L'averse avait rendu le papier presque transparent, laissant lire l'affiche précédente (une compétition de sauts en parachute), le profil de Tchaïkovski, gondolé, ressemblait à celui d'un fou du roi. D'ailleurs le concert allait avoir lieu dans la maison de la culture de l'usine de roulements à billes. Mais rien de tout cela ne pouvait gâcher son plaisir. Le bonheur qu'irradiait ce papier d'un bleu délavé était beaucoup plus complexe qu'une simple fierté. Il y avait la joie de cette soirée lumineuse et humide qui apparaissait, telle la fraîcheur d'une décalcomanie, sous l'orage en recul. Et l'odeur du feuillage dans le poudroiement ensoleillé des gouttes. La joie de ces rues noircies par la pluie qu'il suivait, d'un pas distrait, en allant des abords de la ville où se trouvait la maison de la culture vers le centre.
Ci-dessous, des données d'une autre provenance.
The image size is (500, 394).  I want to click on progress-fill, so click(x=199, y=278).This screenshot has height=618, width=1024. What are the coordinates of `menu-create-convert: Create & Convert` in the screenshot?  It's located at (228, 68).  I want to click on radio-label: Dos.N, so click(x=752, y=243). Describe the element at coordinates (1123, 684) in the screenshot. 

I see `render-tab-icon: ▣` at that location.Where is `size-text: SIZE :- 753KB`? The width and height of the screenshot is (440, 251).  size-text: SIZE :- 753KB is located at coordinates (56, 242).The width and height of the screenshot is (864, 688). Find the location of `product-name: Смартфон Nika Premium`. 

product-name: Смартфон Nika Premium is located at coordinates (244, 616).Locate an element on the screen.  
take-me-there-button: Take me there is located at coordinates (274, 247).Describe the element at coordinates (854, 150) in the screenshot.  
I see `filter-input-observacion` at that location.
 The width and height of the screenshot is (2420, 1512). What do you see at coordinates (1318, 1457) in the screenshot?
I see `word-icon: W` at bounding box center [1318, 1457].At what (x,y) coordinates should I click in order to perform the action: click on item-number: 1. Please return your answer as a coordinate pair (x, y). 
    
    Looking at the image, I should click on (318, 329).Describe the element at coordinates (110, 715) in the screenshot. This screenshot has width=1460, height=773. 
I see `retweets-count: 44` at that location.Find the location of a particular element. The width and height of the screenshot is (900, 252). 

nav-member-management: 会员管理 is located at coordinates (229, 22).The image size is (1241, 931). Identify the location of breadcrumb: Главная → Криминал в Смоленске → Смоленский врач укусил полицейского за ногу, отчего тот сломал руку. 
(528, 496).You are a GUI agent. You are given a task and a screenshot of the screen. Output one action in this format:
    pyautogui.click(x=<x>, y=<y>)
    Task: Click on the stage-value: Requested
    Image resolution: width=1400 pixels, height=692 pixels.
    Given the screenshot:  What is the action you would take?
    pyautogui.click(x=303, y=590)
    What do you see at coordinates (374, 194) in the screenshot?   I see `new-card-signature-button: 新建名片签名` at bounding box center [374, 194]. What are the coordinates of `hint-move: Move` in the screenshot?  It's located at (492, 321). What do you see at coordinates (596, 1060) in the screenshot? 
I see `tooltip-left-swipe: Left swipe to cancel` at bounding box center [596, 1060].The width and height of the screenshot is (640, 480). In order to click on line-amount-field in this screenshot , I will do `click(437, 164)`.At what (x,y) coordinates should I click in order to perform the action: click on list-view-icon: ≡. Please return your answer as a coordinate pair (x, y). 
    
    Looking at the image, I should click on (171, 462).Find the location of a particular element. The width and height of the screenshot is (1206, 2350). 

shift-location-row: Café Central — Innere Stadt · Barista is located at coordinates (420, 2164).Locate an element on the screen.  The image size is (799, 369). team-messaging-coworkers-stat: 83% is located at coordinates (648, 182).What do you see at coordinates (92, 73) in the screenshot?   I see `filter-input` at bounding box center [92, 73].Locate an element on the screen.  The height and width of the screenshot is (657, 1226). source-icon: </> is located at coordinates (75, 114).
Même la salle où il allait jouer, une salle aux murs recouverts de photos de machines-outils et dont l'acoustique laissait à désirer, lui avait paru festive, aérienne.

Moscou, ce soir-là, était aérienne. Légère sous ses pas dans le lacis des ruelles qu'il connaissait par cœur. Légère et fluide dans ses pensées. S'arrêtant une minute sur le Pont de pierre, il regarda le Kremlin. Le ciel mouvant, gris-bleu, donnait à ce faisceau de coupoles et de créneaux un air instable, presque dansant. Et, à gauche, la vue basculait dans un immense vide qu'avait laissé la cathédrale du Christ-Sauveur dynamitée quelques années auparavant.